Ne zaman ki ; Zülkarneyn’in yaptığı set ile koruma altına alınan toplum , Allah’ı tanımaz , zulümlere başlar , Allah’ın istemediği tutumlara döner , o vakit Allah’ın "vâdi" gerçekleşir .
İşte o vakit Allah’ın Zülkarneyn’in eli ile yaptığı set vasıtası ile rahmetinin eseri olarak, saldırganlara karşı yaptığı koruma kalkar, Allah’ın azabı azgın topluma ulaşır.

İster Ye’cûc ve Me’cûc isterse benzer başka bir saldırgan toplum, onlara musallat edilerek, aşılamayan delinemeyen set delinir.

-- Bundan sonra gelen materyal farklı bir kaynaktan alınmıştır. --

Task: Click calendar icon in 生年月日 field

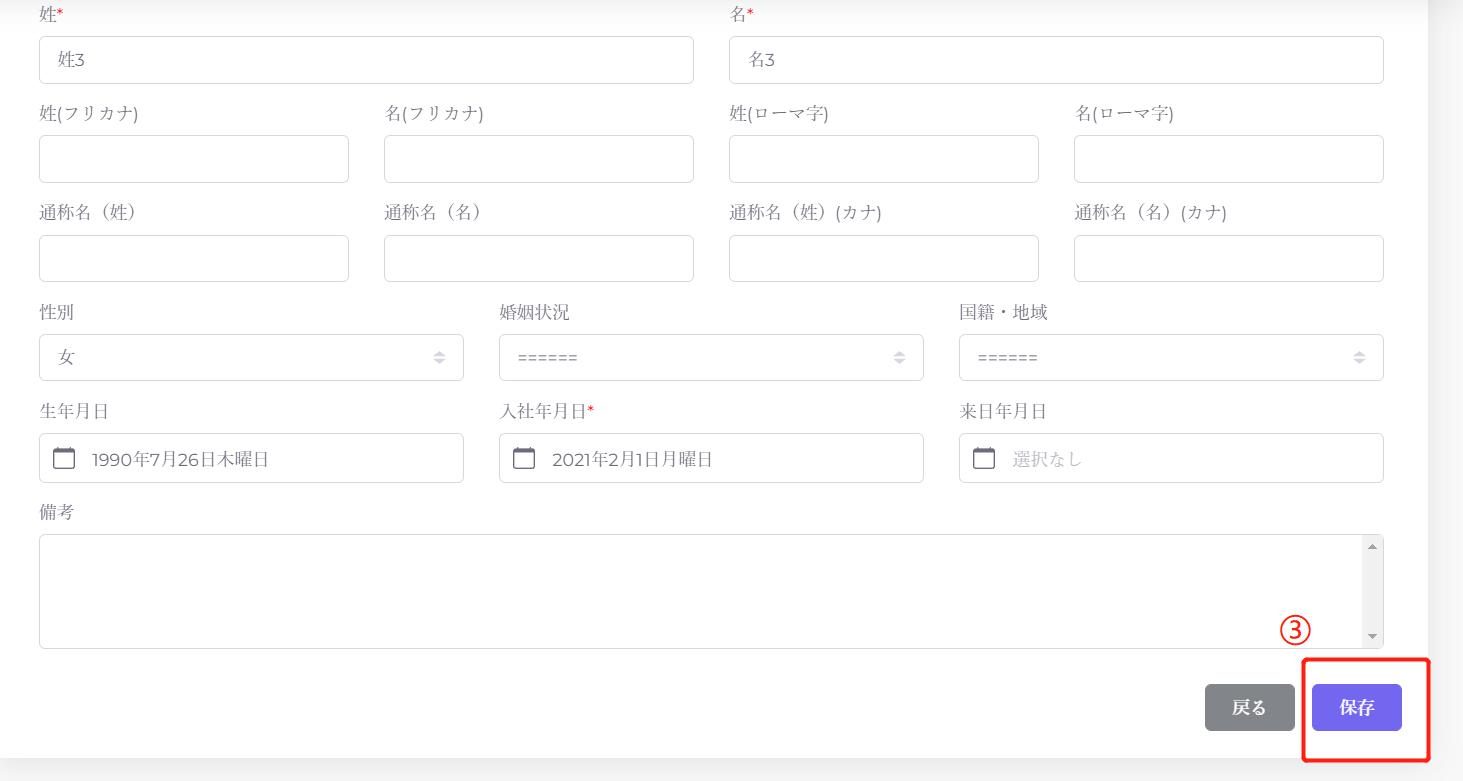Action: 64,459
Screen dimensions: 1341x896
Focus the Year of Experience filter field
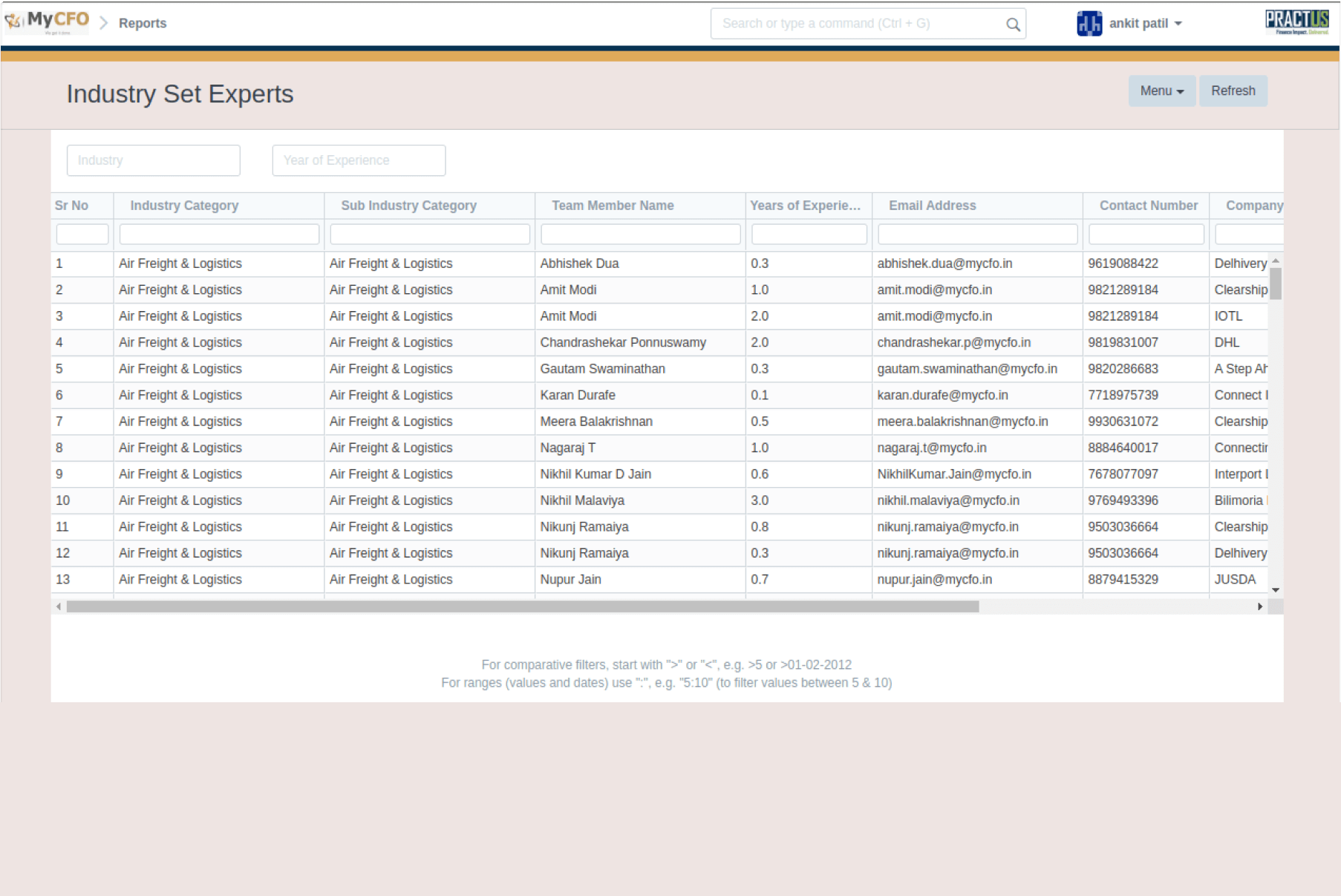coord(359,160)
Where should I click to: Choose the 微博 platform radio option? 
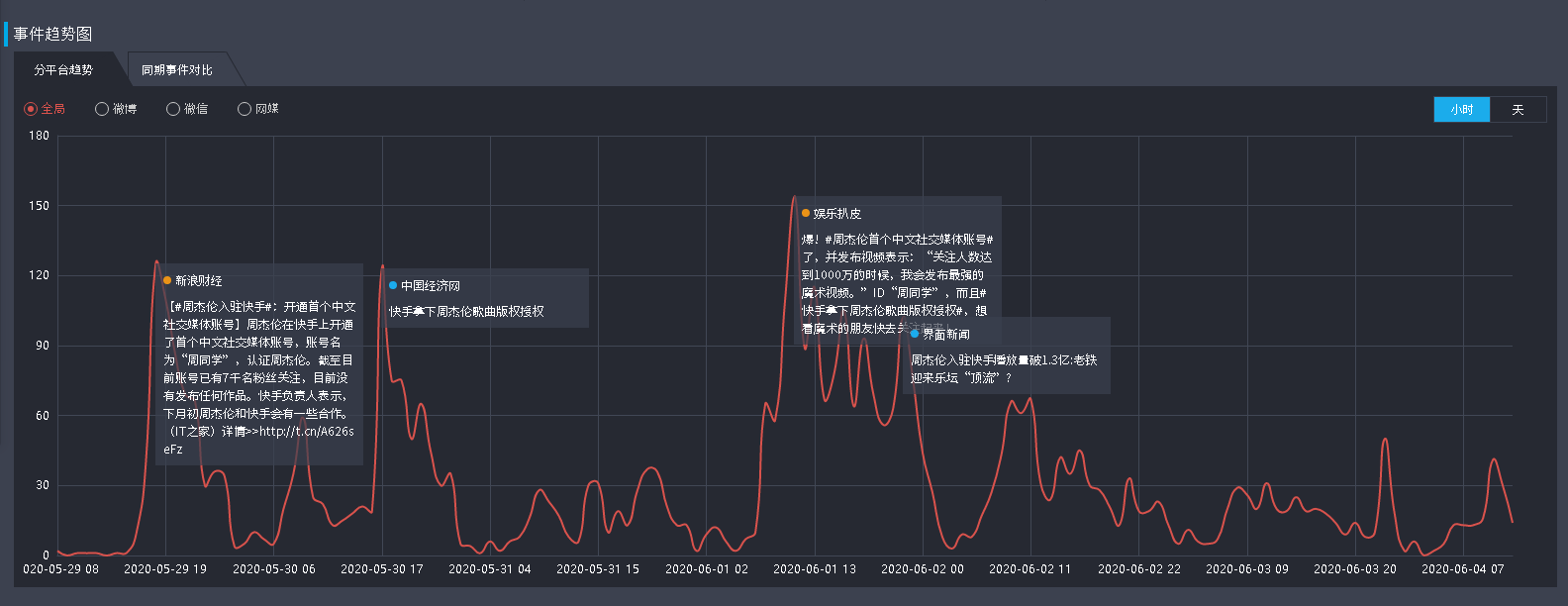(102, 109)
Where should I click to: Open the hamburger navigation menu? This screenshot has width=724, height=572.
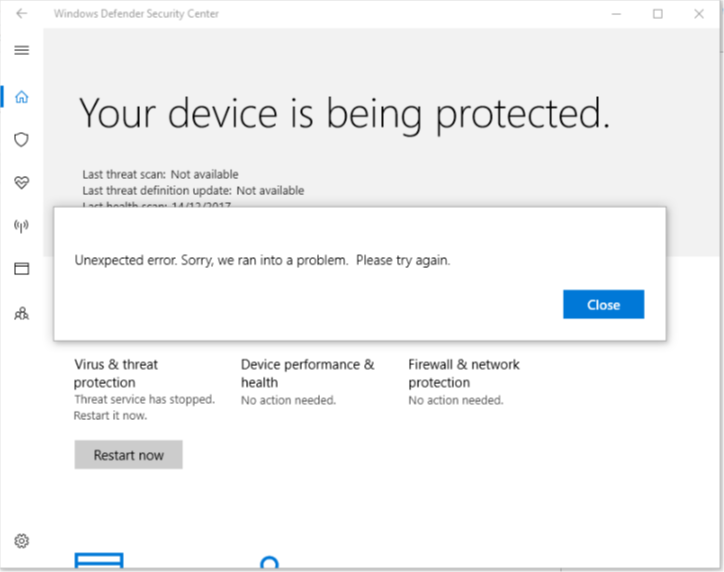(x=22, y=50)
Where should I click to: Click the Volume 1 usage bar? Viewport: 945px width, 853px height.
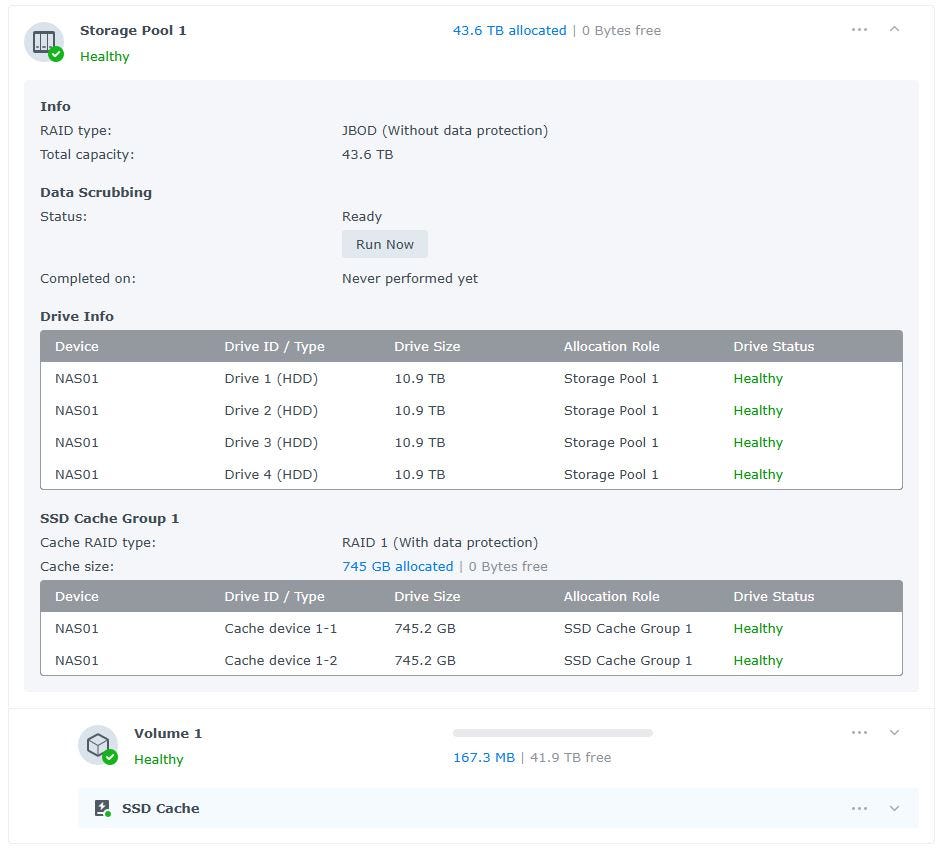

Böylece Allah’ın, Zulüm yapan, fesat çıkaranlar hakkındaki vâdi gerçekleşerek inkarcı o topluma azap ulaşır ve o toplum helâk olur.

Allah’ın aşılamaz delinemez olarak nitelediği aslında yapılan maddi malzeme set değil; seti yapan ve uyulması istenilen mantalite yani, Tevhid, buna dayanan salih amel, adalet, yani Allah’a Allah’ın istediği gibi bir kulluktur. Bunları yerine getiren topluma, Allah’ın sözü gereği zalimler ulaşamaz, engelleri aşamazlar mesajıdır.
Nitekim Müfessirlerin bir kısmı, Allah’ın vâdini, bu meyanda yorumlayarak; tarihteki Moğol istilâlarının Allah’ı ve emirlerini dikkate almayan toplumlara Allah’ın azabının ulaştığını, uğradıkları zulümlerin buna delâlet ettiğini beyan etmişlerdir.
Burada kastedilen bir diğer mesaj ise şudur: yeryüzünde hiç bir fâninin yapıtı ilânihâye duramaz. Her eserin mutlak bir sonu vardır. Bu yıkılmaz sanılan eserler, sizi Allah’ın büyüklüğünden uzaklaştırıp, bu yapıtların yapımına vesile olanlara, Allah’ın vasıflarını yükletmesin. Yani, Allah’a, onun kullarını ortak koşarak, şirke yanaşmayın mesajını işlemektedir.

Nitekim günümüzde dünya üzerinde, Çin sed’dinden başka ayakta kalmış bir set bulunamamıştır. Bu demektir ki ; " İşte bu, Rabbimin rahmetidir. Rabbimin vâdi geldiğinde onu yerle bir eder. Çünkü Rabbimin vâdi haktır. "    18 / 97-98 ayetinde Zülkarneyn’in taptığı set kutsanmamış; bilakis Allah’a kulluk edenlerin ayakta durabileceği mesajı verilmiştir.

Yok bu set manevidir görünmez zamanı gelince ortaya çıkar anlayışına sahip iseniz; işte size tasavvufi bir tefsir anlayışı, istediğiniz kadar maddi yorum! Yaparak Ye’cûc ve Me’cûc’ün de ölmediğini veya Evren’in bir kenarında Kıyameti beklediğini vesaire vesaire İslam dışı şeyler icat edebilirsiniz.